"It takes courage to grow up and become who you really are." ~e.e. Cummings

My Dad always had one thing to say to me..."just be yourself." There were years when that was tough because who I was acting like and who I wanted to be were two different people. So I had to work through the kinks.


My Mom always had one thing to say to me, too..."God go with you."
Between the two I finally figured out that I was made to be someone in particular.
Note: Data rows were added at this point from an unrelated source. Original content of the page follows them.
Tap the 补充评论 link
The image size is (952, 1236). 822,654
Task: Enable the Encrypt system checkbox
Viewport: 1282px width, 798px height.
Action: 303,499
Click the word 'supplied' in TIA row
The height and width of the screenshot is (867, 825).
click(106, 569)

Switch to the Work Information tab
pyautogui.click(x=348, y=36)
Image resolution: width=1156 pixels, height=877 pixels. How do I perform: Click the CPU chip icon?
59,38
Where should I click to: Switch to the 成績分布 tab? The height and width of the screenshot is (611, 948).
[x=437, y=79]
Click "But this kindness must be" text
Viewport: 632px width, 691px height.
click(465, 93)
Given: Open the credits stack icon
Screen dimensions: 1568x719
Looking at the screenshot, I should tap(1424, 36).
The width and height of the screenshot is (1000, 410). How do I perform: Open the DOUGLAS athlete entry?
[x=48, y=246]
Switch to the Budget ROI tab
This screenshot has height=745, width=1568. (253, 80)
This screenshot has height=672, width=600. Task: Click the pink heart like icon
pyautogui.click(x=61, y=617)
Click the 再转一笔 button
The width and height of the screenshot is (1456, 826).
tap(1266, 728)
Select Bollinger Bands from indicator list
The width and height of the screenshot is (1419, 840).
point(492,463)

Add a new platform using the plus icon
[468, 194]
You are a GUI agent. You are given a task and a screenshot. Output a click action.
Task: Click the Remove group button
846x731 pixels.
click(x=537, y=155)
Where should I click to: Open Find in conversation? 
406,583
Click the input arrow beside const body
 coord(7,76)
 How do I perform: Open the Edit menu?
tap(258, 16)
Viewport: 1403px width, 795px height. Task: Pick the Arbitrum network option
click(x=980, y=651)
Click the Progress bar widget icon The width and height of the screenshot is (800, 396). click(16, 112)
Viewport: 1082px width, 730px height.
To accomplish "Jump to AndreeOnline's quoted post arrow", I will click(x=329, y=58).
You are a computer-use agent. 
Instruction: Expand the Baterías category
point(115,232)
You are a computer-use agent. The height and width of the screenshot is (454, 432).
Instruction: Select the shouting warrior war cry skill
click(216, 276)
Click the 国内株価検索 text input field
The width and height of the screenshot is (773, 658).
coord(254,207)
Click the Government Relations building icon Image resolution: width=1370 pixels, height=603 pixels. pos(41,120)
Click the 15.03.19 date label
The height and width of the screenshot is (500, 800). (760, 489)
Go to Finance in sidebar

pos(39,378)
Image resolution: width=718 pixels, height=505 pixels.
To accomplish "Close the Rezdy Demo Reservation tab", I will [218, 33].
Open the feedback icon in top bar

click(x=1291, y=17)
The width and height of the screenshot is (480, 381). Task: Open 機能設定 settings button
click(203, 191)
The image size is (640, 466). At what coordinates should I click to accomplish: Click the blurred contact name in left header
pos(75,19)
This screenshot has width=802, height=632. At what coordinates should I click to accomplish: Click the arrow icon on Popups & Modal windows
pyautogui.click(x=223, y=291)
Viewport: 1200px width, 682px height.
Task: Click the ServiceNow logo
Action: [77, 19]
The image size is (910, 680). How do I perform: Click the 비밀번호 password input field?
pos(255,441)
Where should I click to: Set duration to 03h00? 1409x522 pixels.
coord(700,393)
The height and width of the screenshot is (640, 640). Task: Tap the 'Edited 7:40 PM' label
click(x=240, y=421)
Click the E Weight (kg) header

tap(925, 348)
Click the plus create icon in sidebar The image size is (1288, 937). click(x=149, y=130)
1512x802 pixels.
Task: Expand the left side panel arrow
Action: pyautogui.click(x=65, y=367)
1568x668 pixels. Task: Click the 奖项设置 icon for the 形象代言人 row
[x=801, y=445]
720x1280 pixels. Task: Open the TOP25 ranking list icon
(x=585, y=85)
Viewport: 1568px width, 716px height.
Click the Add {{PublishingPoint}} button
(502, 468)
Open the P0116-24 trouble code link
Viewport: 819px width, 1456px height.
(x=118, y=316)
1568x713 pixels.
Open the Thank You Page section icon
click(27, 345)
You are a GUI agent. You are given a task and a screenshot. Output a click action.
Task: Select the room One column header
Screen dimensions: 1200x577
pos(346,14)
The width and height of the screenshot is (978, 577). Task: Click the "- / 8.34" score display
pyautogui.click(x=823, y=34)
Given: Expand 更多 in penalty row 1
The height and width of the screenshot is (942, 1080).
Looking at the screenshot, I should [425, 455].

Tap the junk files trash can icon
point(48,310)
Now, I'm not saying I'm 100% happy with the quirks He's given me, but I can honestly say I am courageously growing up...to be myself as God goes with me.


Thanks, Mom & Dad ~ it's the best advice I've ever gotten.

~ Goal Setting ~

Let the world know you as you are, not as you think you should be, because sooner or later, if you are posing, you will forget the pose, and then where are you? ~Fanny Brice

Friday, July 21, 2006

Dreams ~ Deep, longing, heartfelt dreams

Dreams ~ where do they come from? The dreams I hold in my heart that I dare not utter for fear they will be laughed at, joked about, tossed aside in the plunder of the life unused. The dream at the core of my being….placed there by God Himself…what is it?

What were the dreams of my childhood? Being a great teacher ~ singing on a stage with thousands applauding and crying and being moved by the music ~ being swept off my feet by my knight in shining armor. All of them dreams I held deep in the recesses of my soul. What would I write on my paper for the Blue Bottle?

Lord, what I know is that there are dreams I have in my heart that I cannot explain. There are dreams and conscious understandings of what will be that I cannot fathom or ever believe *I* had the ability to conceptualize. Are those the dreams from You? The dreams I even dare not write here? The dreams that are bigger and more astounding than I could ever have imagined? Or are those dreams the dreams my mother thinks I have? The dreams that are about me being applauded and lifted up. The dreams based on my pride and not on Your Glory…. Father! Father! All I long for is for who YOU have made me to be! All the dreams I have inside are nothing if they do anything but bring glory to YOU.

“You can say I’m a dreamer…but I’m not the only one.” I hate the song, but that line is all that comes to mind when I think of dreams.


“One night Joseph had a dream and promptly reported the details to his brothers, causing them to hate him even more. ‘Listen to this dream,’ he announced. “We were out in the field tying up bundles of grain. My bundle stood up and then your bundles all gathered around and bowed low before it!’
‘So you are going to be our king, are you?’ his brothers taunted. And they hated him all the more for his dream and what he had said.”

Is this what it is that holds us back, Father? Is it the fact that our own family members have issues with our dreams? Is it the cutting comments and the fear of being outcast from our own flesh and blood that keeps us from being who YOU have made us to be?

In my own life I have had many dreams ~ and many of those dreams have been scoffed at and even said to be foolish wanderings of my own flesh and pride. But, Father, there is something in me that burns to get out. There is a flame of desire in me that is not my own. If it were my own it would have been snuffed out a hundred times over in fear that I might actually make it. Instead, no matter what anyone says, and no matter what anyone does, the dream is bolstered and fanned. That’s You, isn’t it? That is not my dream ~ that is the dream YOU have placed in me to burst into fire when You say “go.”

Lord, I want to be found worthy of that day. As I mother my children; love, respect and cherish my husband, and draw closer and closer to You may my life be the dream You have placed in me lived out. I’m done dreaming for myself, Father ~ that’s Your job. Dream for my life and let me see what I need to do when I need to do it ~ and then to cling to You, realize “You + Me = Majority” and GO FOR IT.”

This life’s simply not worth living if it has not been lived for You…in You…of You…and for the sole purpose of getting as many people as is possible to realize that very simple fact. Surrender. I surrender all.